A hammer drill’s body style is similar to that of a drill-driver. However, a hammer drill is built to add extra power and a hammering action. The direction of force is different, though. The force of the hammer drill is applied directly to the bit as it hits the medium as if there was a hammer being smacked into the back of the drill as it presses forward, almost like a jackhammer. This helps break up a harder material with the bit tip while the spirals of the drill bit spin the debris out of the hole you create. Hammer drills are usually used for work with stone and concrete and should be used with masonry bits only.
There are two modes of operation on most hammer drills. In addition to its normal action, the hammer function can be turned off. This lets the drill function as a standard drill-driver for use with wood or metal. This can be useful when you are unsure what the material is you’ll be drilling – if, for example, you are unsure if there is wood or concrete behind a wall – but since a hammer drill is more expensive and heavier than a standard drill, it would not be an advisable tool for lighter household tasks.
One major consideration when choosing an impact driver or a drill-driver is to get a tool with a brushed or brushless motor. Due to friction produced in its operation, a brushed motor is slightly less efficient than its brushless counterpart. Brushless motors operate without friction, leading to a number of benefits: more power going to the tool, precision motor and power control, more battery run time, less heat generated during use, and a longer-life battery. In addition, brushless tools require less maintenance. Due to the friction produced by contact, the parts in a brushed tool may occasionally need to be replaced. However, these advances in brushless technology come at a higher cost.
If your tools will get heavy and regular usage, investing in brushless may be a great value in the long run, but if you only break out your tools box for occasional household and DIY projects, brushed tools can serve you well and save you upfront costs.
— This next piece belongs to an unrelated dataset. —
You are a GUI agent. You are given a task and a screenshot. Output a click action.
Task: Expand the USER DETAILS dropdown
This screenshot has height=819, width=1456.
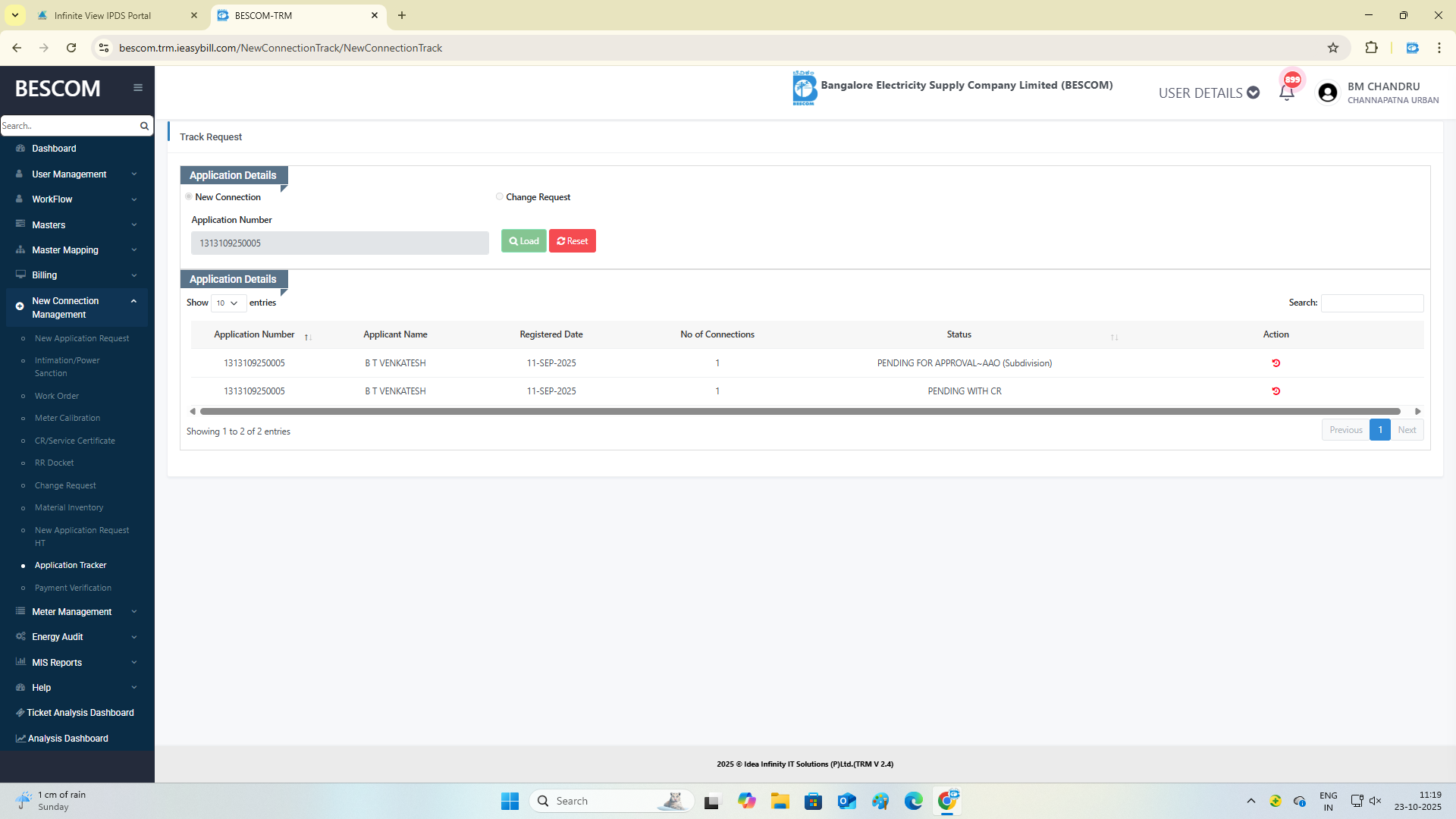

See our guide on types of drills for more information.
In all, when looking at an impact driver versus a standard drill-driver, the answer to the common question of which type to purchase is both. For the avid DIY-er, they can be valuable additions to your toolbox to help tackle a wider array of projects. Anyone who works extensively with masonry, either professionally or as a hobby, can benefit from owning their own hammer drill.
The two types of drills are sometimes sold together in combo kits which can be a great way to acquire both at a good value.